INDIANAPOLIS – Long-time Titans strength and conditioning coach Steve Watterson was presented the NFL Strength and Conditioning Coaches Lifetime Achievement Award here on Tuesday night.
Watterson, who retired last April, received the award at the NFL Strength and Conditioning Coaches banquet at the Westin Hotel.
Watterson retired last April after serving 32 years as the Titans' strength and conditioning coach. He was the longest tenured NFL assistant coach with consecutive years working for the same team.
"I am very humbled by it," Watterson said. "To be recognized by my peers, it means so much to me. … It's a little bit of a closing of the door. One comedic comment I made, was there was one guy who was retired (when he received the award), and after six years he came back. I guaranteed them they would never have to worry about that with me. All the juice was out of this grape."
At the banquet, Watterson was recognized on a night when former players and coaches spoke in a video tribute to Watterson. Current Titans quarterback Marcus Mariota and tight end Delanie Walker appeared in the video, along with former coaches Jeff Fisher, Mike Munchak, and Gregg Williams, along with Hall of Famer Bruce Matthews. Other NFL strength coaches also spoke about Watterson and his impact on the game, and profession.

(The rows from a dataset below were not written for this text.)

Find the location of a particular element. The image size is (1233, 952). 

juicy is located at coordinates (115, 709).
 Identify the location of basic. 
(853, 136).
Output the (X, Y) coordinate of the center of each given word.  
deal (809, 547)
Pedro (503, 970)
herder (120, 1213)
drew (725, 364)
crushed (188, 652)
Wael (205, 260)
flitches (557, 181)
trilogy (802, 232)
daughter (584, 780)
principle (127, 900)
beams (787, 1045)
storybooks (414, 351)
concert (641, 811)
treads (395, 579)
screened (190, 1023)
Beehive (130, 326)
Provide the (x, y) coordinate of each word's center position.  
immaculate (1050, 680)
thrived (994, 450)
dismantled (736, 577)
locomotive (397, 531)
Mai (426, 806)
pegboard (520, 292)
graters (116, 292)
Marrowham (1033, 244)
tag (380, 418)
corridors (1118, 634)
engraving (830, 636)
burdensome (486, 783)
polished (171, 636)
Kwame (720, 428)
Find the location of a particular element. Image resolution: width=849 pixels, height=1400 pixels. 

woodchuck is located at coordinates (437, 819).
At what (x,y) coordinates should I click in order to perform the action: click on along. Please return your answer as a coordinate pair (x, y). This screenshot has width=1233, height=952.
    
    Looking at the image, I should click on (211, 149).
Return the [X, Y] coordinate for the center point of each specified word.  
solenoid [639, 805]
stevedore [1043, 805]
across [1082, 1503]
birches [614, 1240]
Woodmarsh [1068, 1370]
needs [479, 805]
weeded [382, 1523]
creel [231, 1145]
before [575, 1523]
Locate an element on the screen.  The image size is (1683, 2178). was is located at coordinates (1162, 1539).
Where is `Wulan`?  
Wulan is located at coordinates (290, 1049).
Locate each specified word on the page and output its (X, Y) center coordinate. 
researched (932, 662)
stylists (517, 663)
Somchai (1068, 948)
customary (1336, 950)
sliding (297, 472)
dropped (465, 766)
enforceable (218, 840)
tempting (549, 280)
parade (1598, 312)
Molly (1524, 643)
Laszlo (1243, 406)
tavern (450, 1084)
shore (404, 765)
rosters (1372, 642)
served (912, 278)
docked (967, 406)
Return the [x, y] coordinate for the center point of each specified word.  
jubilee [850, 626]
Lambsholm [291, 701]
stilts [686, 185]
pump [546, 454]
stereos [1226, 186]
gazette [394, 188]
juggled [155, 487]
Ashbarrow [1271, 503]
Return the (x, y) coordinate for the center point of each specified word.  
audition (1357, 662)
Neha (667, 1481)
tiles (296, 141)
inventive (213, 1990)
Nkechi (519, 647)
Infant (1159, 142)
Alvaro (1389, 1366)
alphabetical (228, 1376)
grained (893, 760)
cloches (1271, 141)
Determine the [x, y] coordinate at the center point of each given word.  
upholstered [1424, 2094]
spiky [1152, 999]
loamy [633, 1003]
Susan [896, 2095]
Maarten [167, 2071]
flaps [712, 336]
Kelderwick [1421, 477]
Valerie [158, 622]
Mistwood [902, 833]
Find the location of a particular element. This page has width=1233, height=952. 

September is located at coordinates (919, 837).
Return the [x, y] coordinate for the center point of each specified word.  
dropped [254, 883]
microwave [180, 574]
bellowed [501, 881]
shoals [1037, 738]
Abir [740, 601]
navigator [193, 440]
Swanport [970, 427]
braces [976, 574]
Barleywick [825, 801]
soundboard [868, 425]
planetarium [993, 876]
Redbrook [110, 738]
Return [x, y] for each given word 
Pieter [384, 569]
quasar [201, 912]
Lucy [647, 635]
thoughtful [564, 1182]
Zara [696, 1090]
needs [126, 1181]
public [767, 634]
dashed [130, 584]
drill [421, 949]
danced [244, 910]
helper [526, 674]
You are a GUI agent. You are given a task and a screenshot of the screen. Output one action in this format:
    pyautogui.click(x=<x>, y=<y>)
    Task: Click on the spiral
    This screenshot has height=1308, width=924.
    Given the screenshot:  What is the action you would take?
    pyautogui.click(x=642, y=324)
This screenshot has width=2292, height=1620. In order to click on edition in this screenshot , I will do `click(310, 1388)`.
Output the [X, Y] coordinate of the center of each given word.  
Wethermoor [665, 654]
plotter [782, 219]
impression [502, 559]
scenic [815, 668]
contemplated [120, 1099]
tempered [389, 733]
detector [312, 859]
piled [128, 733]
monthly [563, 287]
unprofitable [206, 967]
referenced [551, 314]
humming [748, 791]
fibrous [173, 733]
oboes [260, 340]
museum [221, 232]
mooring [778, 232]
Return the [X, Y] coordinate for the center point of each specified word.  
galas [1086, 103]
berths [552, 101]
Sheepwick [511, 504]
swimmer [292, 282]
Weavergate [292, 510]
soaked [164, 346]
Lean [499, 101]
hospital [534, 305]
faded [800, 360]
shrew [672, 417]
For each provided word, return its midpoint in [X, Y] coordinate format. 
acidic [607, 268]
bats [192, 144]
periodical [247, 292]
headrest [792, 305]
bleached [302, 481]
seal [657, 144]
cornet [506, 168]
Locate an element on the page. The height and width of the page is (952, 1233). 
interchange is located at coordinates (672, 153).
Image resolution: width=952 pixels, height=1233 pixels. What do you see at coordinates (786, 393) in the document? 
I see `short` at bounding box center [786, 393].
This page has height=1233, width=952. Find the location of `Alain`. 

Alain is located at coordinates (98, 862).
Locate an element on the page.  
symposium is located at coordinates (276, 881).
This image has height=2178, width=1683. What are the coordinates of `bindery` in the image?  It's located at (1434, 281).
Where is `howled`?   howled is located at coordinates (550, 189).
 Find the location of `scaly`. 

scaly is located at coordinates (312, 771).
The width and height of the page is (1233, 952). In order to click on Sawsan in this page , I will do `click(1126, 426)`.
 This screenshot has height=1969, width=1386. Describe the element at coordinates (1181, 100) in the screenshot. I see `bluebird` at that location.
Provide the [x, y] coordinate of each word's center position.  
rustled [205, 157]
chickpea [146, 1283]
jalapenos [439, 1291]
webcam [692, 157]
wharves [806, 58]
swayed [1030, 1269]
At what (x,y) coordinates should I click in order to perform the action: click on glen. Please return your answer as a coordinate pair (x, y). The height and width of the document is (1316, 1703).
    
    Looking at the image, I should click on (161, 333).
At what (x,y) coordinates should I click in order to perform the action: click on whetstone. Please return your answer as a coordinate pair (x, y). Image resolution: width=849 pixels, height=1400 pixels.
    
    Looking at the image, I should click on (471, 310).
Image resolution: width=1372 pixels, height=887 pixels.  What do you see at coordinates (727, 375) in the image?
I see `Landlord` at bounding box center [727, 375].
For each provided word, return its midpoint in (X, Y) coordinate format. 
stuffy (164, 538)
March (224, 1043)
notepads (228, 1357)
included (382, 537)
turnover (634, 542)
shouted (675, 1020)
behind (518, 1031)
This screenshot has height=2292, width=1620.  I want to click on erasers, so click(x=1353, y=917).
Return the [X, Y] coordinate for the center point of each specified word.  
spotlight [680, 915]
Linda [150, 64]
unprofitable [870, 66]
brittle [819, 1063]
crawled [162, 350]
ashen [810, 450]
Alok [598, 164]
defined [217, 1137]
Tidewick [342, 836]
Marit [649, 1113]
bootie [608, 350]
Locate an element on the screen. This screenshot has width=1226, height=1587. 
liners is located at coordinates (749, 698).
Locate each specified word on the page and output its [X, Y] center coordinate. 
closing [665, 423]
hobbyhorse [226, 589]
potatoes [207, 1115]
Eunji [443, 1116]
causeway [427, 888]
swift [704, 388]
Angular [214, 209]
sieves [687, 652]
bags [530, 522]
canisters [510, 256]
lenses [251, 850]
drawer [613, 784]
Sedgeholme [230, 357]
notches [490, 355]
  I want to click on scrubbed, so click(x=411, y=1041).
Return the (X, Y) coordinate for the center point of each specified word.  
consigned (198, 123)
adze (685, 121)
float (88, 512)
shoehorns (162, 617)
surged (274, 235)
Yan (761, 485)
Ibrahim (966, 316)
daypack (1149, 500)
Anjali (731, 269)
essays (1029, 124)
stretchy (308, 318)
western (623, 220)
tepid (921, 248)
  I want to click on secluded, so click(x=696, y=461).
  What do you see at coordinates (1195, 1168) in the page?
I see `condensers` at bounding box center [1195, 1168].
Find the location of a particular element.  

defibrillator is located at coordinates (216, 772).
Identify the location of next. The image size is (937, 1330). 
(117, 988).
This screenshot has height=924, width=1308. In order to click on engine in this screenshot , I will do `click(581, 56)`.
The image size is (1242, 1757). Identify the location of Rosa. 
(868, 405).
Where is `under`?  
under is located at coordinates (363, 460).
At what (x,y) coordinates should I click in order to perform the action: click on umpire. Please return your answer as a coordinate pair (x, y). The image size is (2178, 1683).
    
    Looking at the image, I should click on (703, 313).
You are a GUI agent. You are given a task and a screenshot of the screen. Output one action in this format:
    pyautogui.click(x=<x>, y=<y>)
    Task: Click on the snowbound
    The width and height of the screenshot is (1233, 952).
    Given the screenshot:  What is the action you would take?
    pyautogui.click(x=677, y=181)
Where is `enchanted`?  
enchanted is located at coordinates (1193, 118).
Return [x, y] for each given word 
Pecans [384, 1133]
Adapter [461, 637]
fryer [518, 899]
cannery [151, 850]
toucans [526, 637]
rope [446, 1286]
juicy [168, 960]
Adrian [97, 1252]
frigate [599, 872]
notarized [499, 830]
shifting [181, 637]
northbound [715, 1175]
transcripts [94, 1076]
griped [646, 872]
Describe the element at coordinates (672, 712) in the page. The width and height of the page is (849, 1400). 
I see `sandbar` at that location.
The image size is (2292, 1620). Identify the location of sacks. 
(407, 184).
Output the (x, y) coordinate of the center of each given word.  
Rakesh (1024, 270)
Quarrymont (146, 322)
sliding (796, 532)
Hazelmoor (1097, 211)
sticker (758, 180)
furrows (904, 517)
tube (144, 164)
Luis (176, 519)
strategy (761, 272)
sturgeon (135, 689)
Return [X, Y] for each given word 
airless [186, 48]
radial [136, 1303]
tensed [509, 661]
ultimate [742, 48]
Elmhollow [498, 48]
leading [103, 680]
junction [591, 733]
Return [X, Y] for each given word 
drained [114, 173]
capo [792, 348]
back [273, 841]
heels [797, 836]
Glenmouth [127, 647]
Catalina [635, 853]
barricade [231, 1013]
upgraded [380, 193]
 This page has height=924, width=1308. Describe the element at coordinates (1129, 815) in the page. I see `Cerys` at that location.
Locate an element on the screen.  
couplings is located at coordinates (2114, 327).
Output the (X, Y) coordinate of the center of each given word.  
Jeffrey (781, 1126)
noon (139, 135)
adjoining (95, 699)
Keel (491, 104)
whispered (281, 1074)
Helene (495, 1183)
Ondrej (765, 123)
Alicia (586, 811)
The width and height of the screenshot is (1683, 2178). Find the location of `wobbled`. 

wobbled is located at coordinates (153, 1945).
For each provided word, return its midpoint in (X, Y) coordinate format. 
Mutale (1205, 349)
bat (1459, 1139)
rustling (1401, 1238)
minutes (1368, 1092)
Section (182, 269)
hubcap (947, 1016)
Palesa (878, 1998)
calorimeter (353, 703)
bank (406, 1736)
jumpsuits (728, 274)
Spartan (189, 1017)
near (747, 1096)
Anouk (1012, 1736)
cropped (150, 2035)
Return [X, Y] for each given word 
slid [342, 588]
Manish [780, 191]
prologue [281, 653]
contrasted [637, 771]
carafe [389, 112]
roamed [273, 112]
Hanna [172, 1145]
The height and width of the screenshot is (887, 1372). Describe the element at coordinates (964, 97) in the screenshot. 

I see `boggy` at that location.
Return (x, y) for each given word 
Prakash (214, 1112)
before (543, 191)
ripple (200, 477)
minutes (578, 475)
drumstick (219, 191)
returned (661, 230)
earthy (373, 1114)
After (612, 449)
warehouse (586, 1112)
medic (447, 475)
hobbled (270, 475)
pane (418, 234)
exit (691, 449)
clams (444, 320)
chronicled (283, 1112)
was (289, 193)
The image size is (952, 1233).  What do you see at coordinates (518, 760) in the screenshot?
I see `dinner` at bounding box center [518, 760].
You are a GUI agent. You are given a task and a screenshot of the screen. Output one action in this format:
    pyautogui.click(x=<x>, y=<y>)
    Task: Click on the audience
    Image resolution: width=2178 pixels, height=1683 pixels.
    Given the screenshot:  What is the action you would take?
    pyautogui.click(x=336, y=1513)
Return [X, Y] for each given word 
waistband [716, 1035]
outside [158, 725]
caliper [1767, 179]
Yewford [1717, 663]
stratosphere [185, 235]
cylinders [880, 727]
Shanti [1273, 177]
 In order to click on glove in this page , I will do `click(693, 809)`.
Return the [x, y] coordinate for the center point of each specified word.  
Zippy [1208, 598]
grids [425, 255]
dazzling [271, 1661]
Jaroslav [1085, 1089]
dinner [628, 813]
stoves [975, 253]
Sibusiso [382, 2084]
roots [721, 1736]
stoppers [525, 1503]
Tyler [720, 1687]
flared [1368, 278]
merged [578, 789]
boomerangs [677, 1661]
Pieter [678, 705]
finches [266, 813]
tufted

TitansOnline.com looks back at the career of former Titans Strength and Conditioning coach Steve Watterson. (Photos: Donn Jones, AP, Gary Glenn)
Watterson praised Todd Toriscelli, current Director of Sports Medicine for the Titans, at the banquet. The NFL Combine is taking place here in Indianapolis this week.
"He's one of the finest men you could ever possibly work with," Watterson said of Toriscelli. "He loves people, he loves his family, he loves God and he loves his players. There's nothing he wouldn't do. I wouldn't have lasted my last few years without Todd, in terms of physically taking care of me, but he's also one of my best friends."
Watterson was popular because of his tireless and enthusiastic approach during the week, and on the sideline on Sundays. He was the guy in short sleeves and shorts on below-freezing temperature days. He was also known for being a prankster. Over the years, Watterson brought unique ideas to Titans teams as he prepared them for games.
During his career, Watterson was instrumental in helping to develop and implement various strength and conditioning programs with the Titans while directing the club's offseason conditioning program. Watterson joined the Houston Oilers in 1986 as strength and conditioning coordinator before becoming an assistant coach in those areas prior to the 1988 season.
"Going back to the crazy days – I've seen all of it," Watterson said with a smile. "It started with Jerry Glanville, and then I got to work for a fine human being in Jack Pardee. Jeff Fisher was phenomenal, and then getting to see one of my closest friends – Mike Munchak – get elevated was one of the greatest days of my profession career. I really enjoyed working for Whiz (Ken Whisenhunt). And Mike Mularkey, who is one of the finest men I've ever met."
On Tuesday night, Watterson expressed regret he couldn't continue to work under head coach Mike Vrabel. But he said he knew it was time to retire. Tom Kanavy replaced Watterson for the 2018 season, but he wasn't retained this offseason. Frank Piraino was hired as the team's head strength and conditioning coach earlier this year.
"When the very best players deserve more than the very best I could give them, it was time to go," Watterson said. "Physically, with 16 surgeries, two knee replacements pending – I've had two elbow replacements. It was time.
"I am disappointed because I feel like I failed the team, failed (GM) Jon (Robinson), failed Vrabel, in not being able to come back. I couldn't answer the bell. But I (retired) because I felt it was the best thing for the team. I gave it everything I could before just the start of the offseason (program) … and I just didn't feel like I could do my part.
"But looking back, I have so many great memories."